> **TASK DIRECTIONS**
Once you find the line with "Click the verified publisher badge icon" in the entries below, return exactly every line from it through the line with "Toggle like on".

(AVAILABLE RECORDS Opens)

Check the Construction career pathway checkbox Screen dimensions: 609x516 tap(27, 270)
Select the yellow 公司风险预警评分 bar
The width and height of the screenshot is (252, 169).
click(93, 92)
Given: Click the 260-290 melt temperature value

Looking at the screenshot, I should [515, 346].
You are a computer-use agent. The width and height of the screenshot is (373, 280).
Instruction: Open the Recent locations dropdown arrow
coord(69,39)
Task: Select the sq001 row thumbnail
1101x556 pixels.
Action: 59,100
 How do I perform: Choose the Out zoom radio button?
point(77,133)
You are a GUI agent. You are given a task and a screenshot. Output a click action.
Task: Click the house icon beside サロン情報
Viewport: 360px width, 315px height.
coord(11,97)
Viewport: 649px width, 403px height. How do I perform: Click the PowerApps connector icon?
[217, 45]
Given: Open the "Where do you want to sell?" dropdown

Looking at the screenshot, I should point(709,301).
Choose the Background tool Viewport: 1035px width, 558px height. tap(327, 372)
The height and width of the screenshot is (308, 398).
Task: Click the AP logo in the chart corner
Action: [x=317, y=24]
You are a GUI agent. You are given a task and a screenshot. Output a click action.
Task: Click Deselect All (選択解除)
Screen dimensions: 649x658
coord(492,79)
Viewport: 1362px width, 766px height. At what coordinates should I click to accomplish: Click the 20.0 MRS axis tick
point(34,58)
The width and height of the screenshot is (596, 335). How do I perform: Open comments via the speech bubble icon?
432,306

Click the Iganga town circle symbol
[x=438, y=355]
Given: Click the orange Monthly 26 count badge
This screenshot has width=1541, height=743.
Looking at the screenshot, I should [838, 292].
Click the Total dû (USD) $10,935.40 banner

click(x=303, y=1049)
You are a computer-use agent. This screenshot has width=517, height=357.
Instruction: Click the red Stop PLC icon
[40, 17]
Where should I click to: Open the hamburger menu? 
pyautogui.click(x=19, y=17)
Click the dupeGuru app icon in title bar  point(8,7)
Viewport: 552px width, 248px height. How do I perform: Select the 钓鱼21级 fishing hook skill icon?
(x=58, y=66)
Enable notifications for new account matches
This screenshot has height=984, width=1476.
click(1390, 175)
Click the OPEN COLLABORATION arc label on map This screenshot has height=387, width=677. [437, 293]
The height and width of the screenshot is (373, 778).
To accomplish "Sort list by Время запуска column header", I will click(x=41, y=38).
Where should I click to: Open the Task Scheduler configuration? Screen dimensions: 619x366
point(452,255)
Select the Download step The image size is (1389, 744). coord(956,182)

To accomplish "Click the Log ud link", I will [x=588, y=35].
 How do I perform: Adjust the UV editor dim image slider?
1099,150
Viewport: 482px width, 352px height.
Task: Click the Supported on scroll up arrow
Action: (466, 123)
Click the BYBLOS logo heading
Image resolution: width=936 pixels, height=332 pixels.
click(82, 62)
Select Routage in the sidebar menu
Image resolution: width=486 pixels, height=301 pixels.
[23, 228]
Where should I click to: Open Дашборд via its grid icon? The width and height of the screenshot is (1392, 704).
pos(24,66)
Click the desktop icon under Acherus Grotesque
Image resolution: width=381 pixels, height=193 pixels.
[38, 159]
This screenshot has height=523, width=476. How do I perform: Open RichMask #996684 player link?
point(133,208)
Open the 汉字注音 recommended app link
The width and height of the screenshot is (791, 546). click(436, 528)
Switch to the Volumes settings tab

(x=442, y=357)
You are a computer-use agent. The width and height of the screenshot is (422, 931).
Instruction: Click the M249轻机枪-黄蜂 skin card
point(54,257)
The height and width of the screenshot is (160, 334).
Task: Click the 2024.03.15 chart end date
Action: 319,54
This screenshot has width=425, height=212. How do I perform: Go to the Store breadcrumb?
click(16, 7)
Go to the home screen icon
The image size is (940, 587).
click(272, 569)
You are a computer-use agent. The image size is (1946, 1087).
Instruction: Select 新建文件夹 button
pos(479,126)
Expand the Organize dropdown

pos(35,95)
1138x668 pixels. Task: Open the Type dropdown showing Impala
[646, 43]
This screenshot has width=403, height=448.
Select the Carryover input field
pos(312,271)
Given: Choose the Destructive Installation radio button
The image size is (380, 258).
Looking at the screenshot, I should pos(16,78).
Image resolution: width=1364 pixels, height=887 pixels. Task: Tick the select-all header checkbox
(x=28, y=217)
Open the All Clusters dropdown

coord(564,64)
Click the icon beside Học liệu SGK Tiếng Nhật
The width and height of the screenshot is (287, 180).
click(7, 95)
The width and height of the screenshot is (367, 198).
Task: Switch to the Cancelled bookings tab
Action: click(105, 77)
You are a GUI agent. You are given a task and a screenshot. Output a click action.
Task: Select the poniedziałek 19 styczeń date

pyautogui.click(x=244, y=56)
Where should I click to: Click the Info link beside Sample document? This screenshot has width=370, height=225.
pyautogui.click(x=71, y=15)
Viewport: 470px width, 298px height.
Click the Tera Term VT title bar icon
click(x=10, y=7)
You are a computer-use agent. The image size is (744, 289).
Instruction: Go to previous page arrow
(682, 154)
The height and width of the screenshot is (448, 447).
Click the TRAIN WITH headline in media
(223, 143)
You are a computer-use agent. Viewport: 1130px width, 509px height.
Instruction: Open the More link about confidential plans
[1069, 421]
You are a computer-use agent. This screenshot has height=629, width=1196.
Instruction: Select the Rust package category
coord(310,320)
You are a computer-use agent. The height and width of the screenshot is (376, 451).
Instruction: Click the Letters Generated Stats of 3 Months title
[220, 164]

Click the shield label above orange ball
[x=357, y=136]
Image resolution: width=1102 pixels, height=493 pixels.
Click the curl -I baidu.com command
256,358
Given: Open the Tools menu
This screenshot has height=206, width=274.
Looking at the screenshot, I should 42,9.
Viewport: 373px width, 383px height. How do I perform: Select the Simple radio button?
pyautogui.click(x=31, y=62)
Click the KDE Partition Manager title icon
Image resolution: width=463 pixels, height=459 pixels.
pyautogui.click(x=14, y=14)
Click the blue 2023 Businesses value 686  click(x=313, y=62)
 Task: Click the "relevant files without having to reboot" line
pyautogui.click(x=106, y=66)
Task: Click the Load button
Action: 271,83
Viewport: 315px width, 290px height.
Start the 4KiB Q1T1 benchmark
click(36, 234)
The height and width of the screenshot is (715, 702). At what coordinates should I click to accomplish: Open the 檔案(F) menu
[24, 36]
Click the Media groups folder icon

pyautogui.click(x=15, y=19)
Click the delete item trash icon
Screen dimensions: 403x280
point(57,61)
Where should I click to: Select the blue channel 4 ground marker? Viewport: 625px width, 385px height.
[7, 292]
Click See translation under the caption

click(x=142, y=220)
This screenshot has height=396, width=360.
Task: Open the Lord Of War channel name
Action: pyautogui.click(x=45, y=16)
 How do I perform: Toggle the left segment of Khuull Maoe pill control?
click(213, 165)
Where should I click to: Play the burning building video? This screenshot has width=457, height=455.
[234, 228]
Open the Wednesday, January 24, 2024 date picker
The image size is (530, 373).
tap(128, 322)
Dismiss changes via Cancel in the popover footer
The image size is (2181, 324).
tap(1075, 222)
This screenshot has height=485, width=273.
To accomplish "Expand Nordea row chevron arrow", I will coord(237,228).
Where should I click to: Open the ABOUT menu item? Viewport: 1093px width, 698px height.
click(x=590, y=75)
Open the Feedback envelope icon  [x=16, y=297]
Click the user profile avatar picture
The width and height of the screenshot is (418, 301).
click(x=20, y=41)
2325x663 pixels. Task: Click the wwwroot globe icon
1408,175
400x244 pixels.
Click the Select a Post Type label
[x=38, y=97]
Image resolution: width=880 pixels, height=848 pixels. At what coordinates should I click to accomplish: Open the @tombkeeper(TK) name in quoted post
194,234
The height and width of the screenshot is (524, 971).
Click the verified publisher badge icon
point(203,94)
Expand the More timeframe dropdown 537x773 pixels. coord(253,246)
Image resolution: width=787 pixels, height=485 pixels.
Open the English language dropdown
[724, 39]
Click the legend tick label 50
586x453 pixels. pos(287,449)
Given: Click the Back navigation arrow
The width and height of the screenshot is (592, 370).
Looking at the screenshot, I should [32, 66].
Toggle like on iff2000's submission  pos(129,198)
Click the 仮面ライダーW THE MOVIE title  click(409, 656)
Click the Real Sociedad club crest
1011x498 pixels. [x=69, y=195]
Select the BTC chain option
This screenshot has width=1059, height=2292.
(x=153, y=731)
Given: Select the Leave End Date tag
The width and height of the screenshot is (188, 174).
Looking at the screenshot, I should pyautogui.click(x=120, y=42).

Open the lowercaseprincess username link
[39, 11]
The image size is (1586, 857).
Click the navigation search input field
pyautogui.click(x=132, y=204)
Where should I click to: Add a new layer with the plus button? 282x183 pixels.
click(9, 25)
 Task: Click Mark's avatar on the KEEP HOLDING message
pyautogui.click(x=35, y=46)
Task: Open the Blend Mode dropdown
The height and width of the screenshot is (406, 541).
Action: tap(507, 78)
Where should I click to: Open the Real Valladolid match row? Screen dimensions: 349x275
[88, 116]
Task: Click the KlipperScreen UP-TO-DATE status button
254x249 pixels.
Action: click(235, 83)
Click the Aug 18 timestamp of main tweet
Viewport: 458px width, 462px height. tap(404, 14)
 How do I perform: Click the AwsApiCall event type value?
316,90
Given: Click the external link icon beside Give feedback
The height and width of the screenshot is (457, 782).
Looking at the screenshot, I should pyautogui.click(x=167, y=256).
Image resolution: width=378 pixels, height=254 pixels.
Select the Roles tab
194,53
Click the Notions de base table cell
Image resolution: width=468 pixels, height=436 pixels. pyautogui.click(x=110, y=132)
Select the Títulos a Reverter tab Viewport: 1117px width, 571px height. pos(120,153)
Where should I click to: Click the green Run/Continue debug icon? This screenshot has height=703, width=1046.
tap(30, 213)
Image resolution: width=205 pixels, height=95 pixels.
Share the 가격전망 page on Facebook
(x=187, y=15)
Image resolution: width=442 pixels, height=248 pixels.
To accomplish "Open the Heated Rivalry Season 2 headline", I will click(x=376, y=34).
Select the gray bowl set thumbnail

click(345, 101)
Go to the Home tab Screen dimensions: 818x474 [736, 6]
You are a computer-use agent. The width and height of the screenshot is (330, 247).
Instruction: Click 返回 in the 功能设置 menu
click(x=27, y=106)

(AVAILABLE RECORDS Closes)

> **SOLUTION TO THE EXERCISE**
Click the verified publisher badge icon
point(203,94)
Expand the More timeframe dropdown 537x773 pixels. coord(253,246)
Image resolution: width=787 pixels, height=485 pixels.
Open the English language dropdown
[724, 39]
Click the legend tick label 50
586x453 pixels. pos(287,449)
Given: Click the Back navigation arrow
The width and height of the screenshot is (592, 370).
Looking at the screenshot, I should [32, 66].
Toggle like on iff2000's submission  pos(129,198)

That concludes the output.